Discussion of issues in C&Hs Chapter 04 (Consecutive Follow-up Intervals) and JH's Notes and Assignment on this chapter

Answers to be handed in for: (Supplementary) Exercises 4.1, 4.2, 4.8, 4.9, 4.10, 4.11, 4.12

Remarks on Notes:

These notes were developed to supplement the Clayton and Hills chapter, which was aimed at epidemiologists, and which does not give the derivations (the 'wiring' and 'theory') below the results (the user's view of the car).

It is important to read C&H first, before JH's notes.

The core topics in this chapter are non-parametric (or more precisely, distribution-free) approaches to estimating survival curves, and the associated functions (e.g., pdf and hazard function) that can be derived from them. Last week, in the orientation to ML estimation, several of our examples involved specific candidate distributions for rv's that take on values on the (0,Inf) scale, such as exponential, gamma, log-normal etc. But, probably to your surprise, you will in one of the exercises learn that whereas the Kaplan-Meier estimator is usually described as a non-parametric estimator, it can also be shown to be THE survival curve, among ALL POSSIBLE SURVIVAL CURVES that makes the observed data most likely; and so it is sometimes referred to as a non-parametric MLE -- almost a contradiction in terms, especially when we emphasize that for ML one needs to specify a distribution with a full (parametric) form.

C&H develop the K-M estimator very 'naturally' by slicing time finer and finer, so that most conditional survival probabilities in the product are unity, and can be omitted, leaving just the (less than unity) conditional survival probabilities for the time-bands that contain >= 1 event.

One could begin even further back, and consider what the empirical cdf(t) and thus its complement, the empirical S(t), would look like if there were no censoring. In this case, when we got to the t where a cumulative total of k subjects have made the transition from the initial state, the empirical S(t) would be

[(n-1)/(n)] x [( n-2)/(n-1)] x [(n-3)/(n-2)] x ... [(n-{k-1})/(n-{k-2})) x [(n-k)/(n-{k-1})

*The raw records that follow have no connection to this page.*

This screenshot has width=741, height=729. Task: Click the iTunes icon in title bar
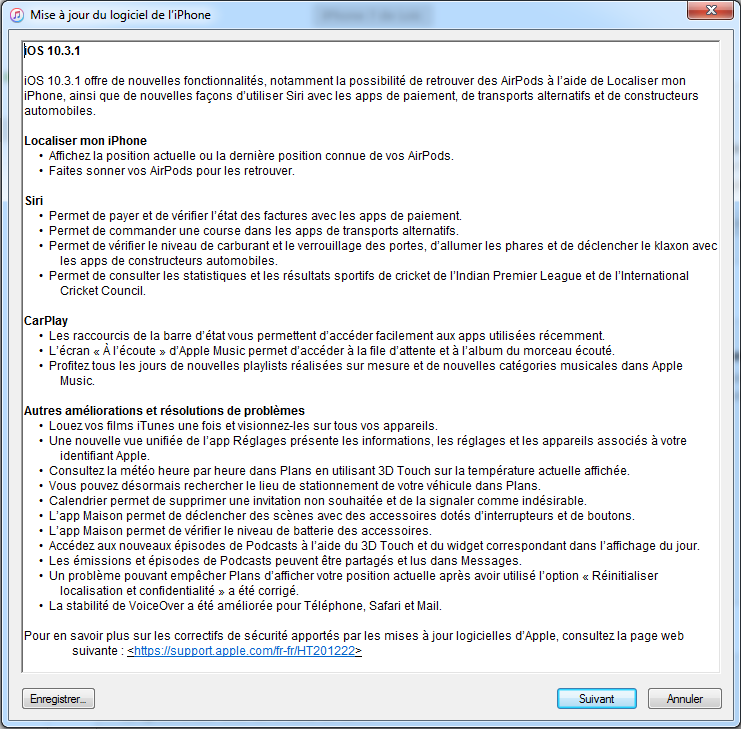[17, 15]
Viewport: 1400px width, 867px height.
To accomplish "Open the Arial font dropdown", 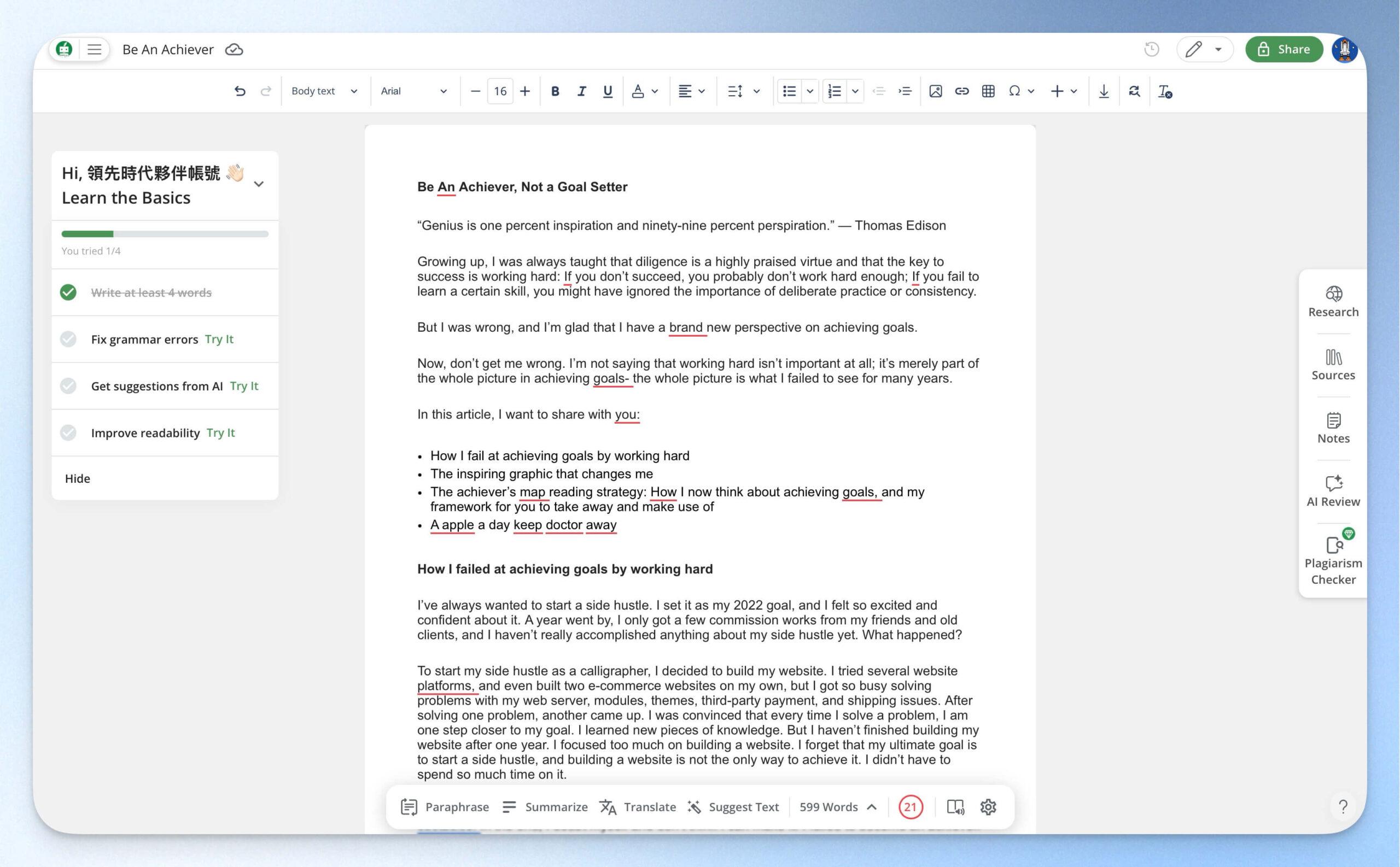I will [x=413, y=91].
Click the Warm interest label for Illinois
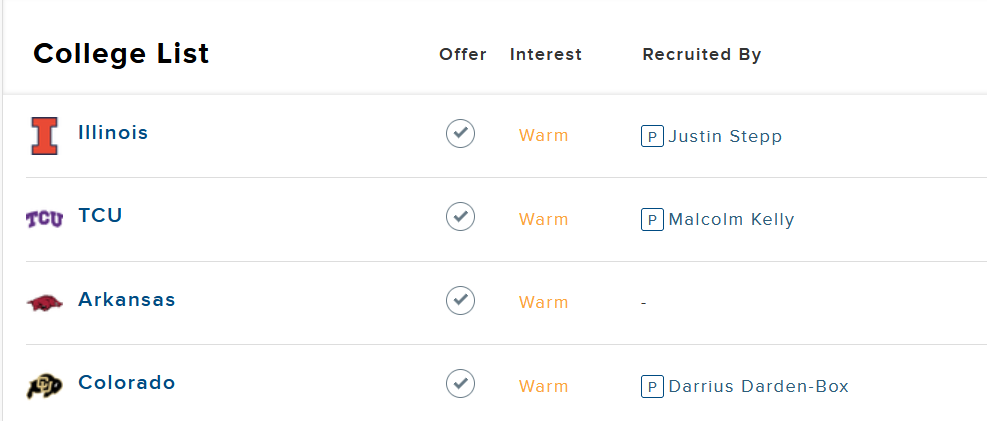 tap(544, 136)
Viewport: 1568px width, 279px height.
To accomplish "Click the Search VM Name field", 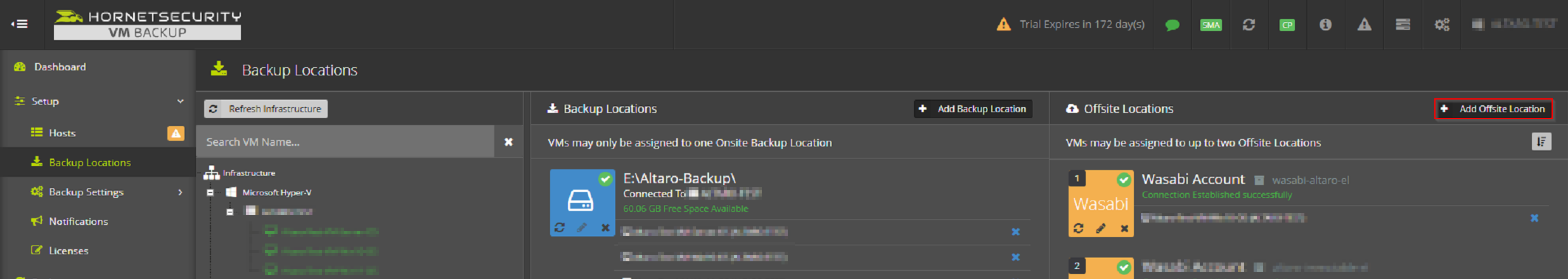I will 345,142.

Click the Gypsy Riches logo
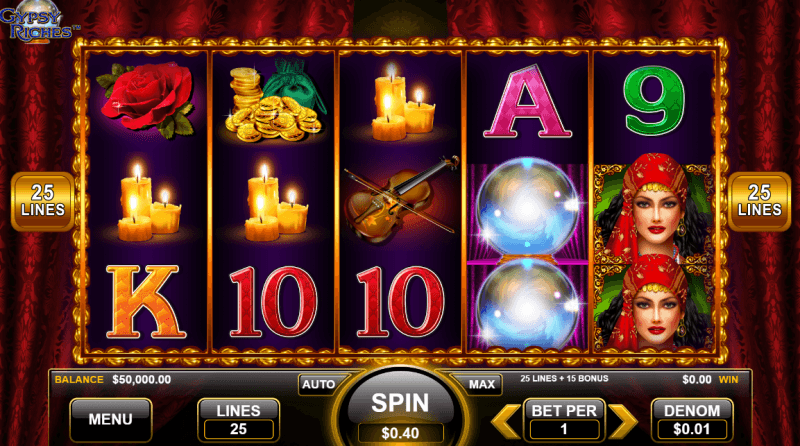click(36, 21)
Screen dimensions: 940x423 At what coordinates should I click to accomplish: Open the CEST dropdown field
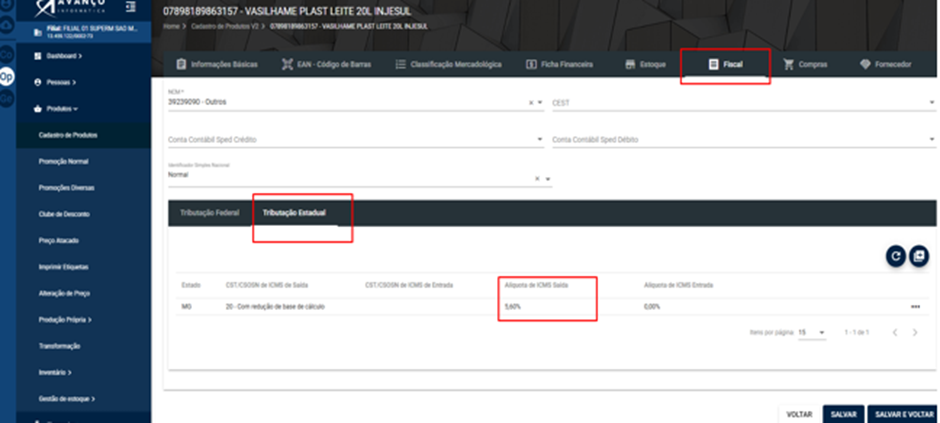click(743, 103)
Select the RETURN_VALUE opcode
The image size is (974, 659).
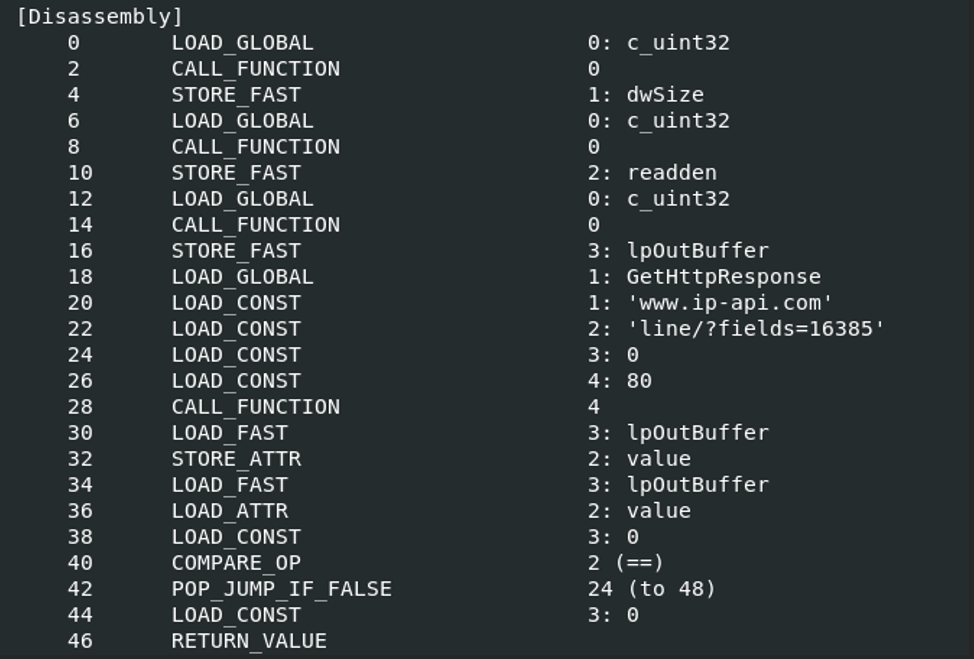249,641
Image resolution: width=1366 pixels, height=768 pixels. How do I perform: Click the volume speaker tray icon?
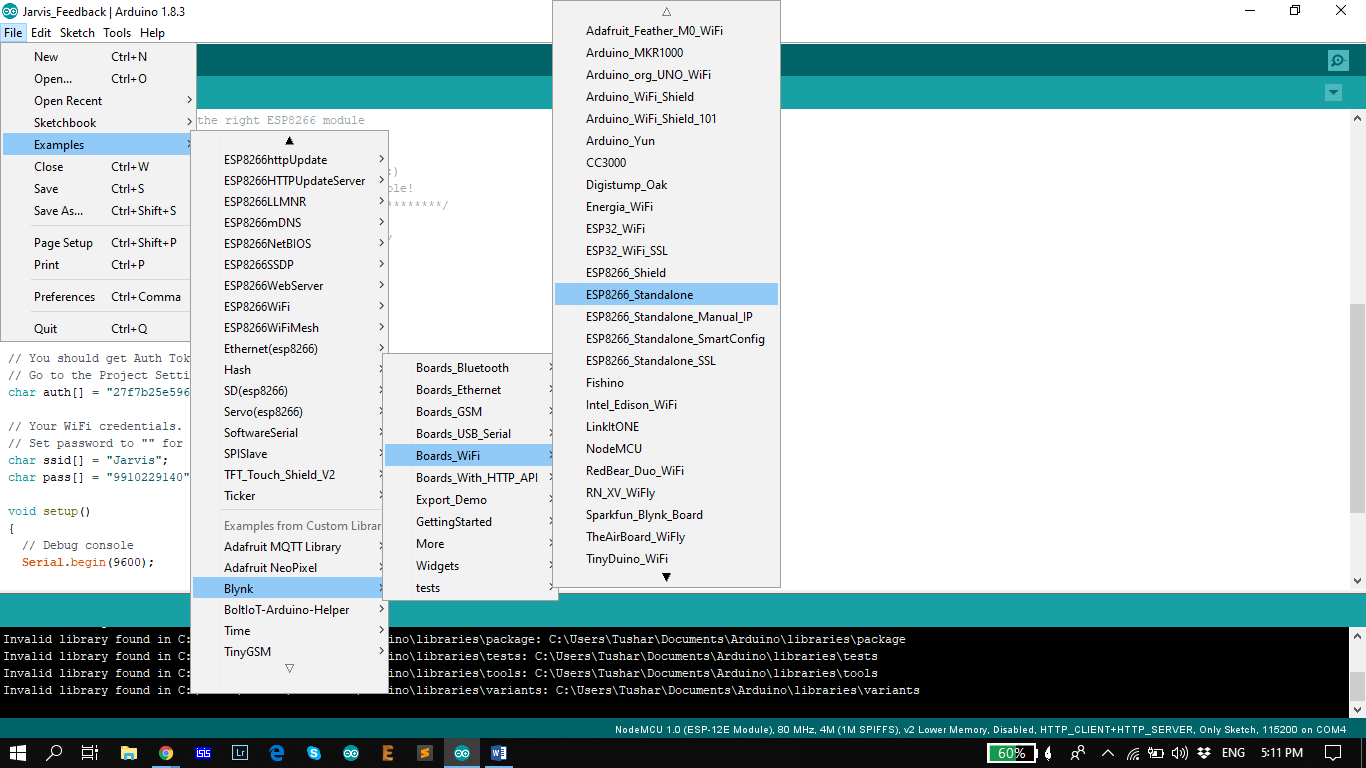click(x=1180, y=753)
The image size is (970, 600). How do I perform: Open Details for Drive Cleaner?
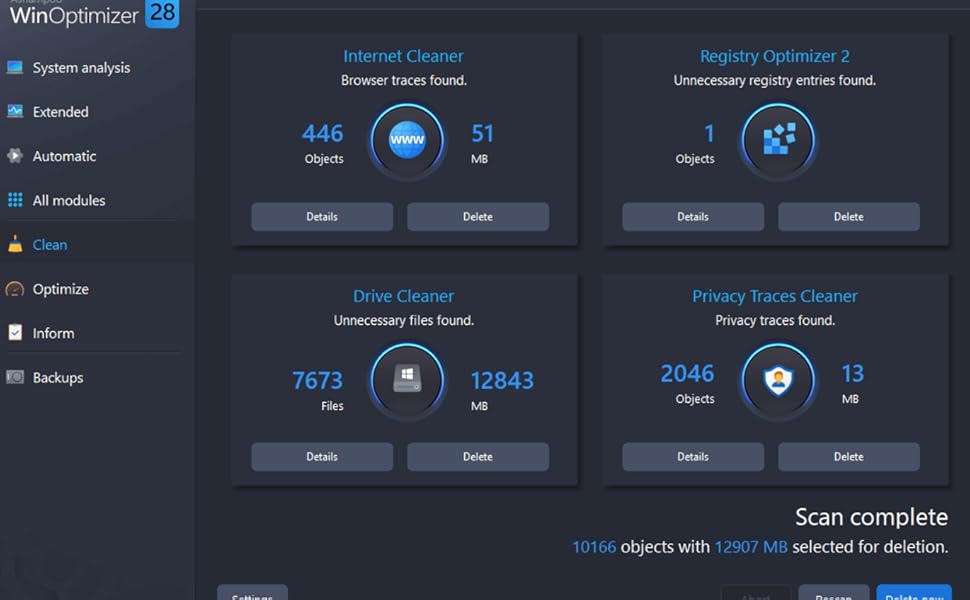pyautogui.click(x=321, y=456)
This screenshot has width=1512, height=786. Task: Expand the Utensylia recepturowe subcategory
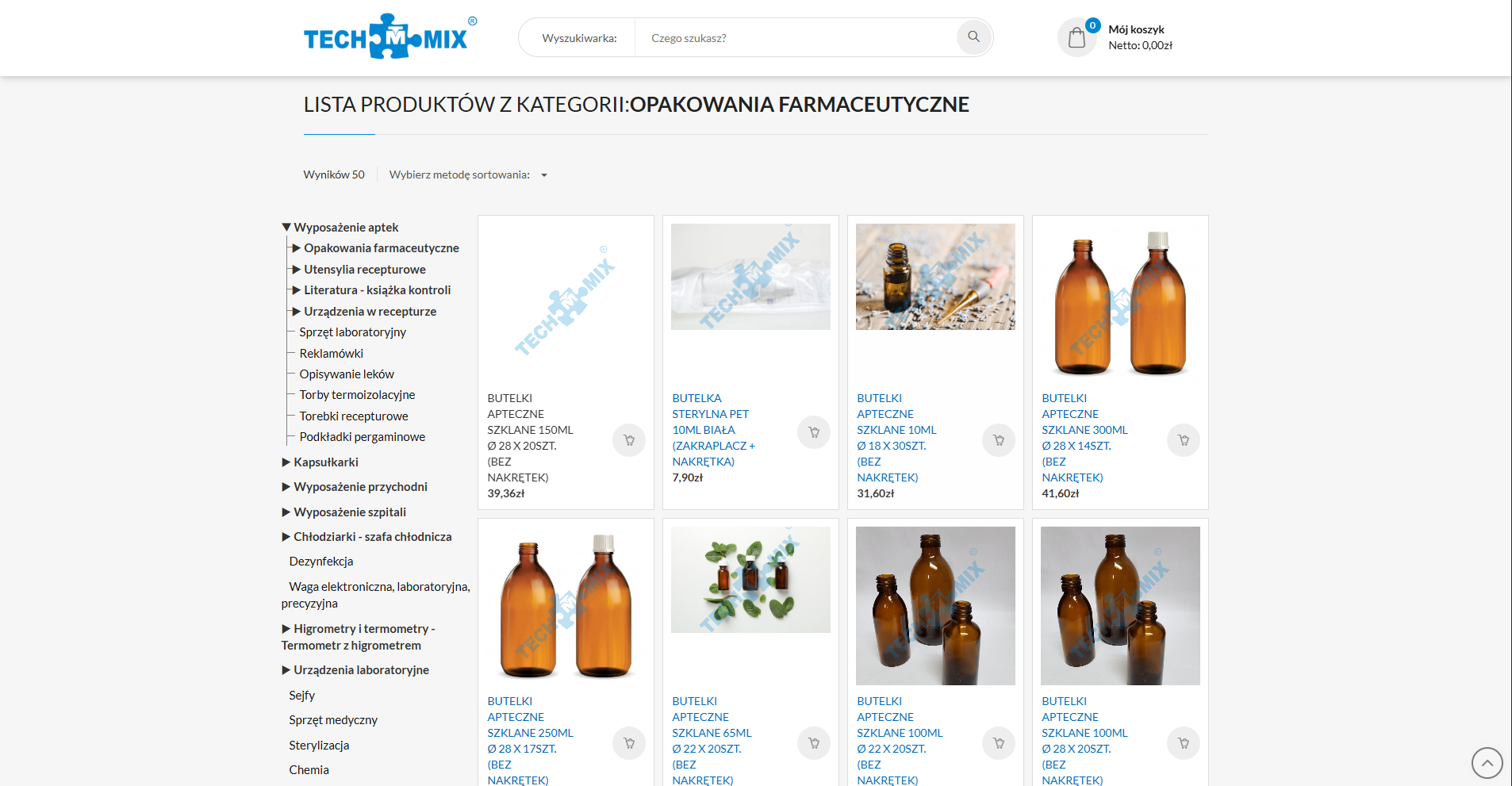pos(296,270)
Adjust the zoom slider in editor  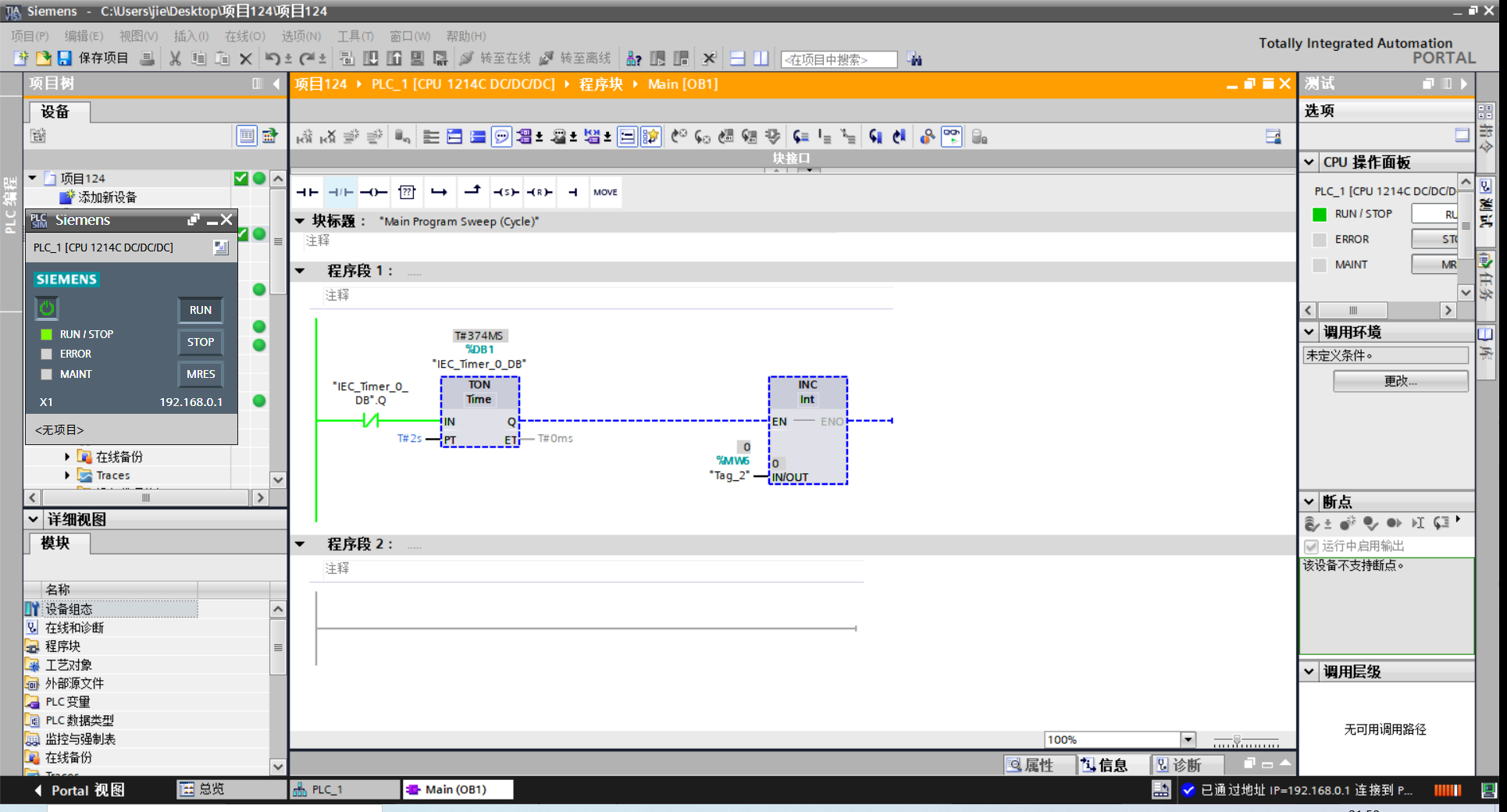(x=1237, y=740)
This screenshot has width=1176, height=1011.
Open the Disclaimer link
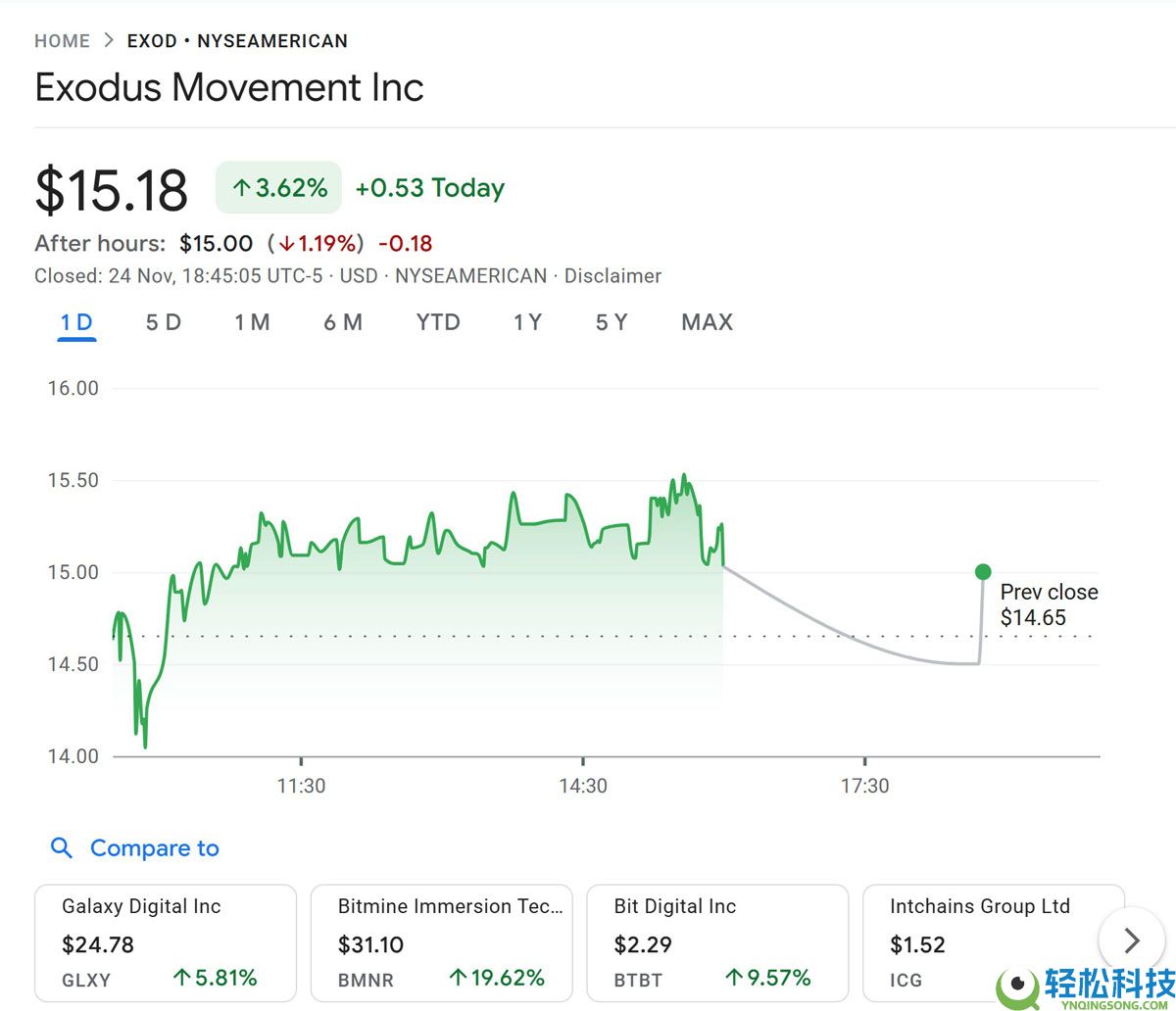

and this simplifies, because k-1 terms on the top would cancel the same k-1 terms in the bottom, to (n-k)/n.

In the K-M version, its the same structure, BUT (because of censoring) not all of the 'survivors' of one time-band experience the next time-band. The no. at risk (the risk set) gets progressively smaller, not just because of the transitions, but because of the 'staggered' entries or the lost-to-follow-up.

-----

Since the C&H book was written, the Nelson-Aalen estimator has become more popular, and it is now found in all good survival analysis packages. So it deserves some study, and to be properly understood. As JH notes at the end of his expository article, there is some confusion as to what a N-A curve means, since it is often taken to mean integral of the estimated hazard function (JH thinks this is the more common meaning). But it is sometimes used to refer to the survival curve = exp[-integral of the estimated hazard function] that one can derive from the integrated hazard function. If we want to think of K-M and N-A curves 'in parallel', then it is this latter downwards travelling, N-A step-function, taking on values from 1 to 0, version makes the N-A step-function and the K-M step-function very close cousins.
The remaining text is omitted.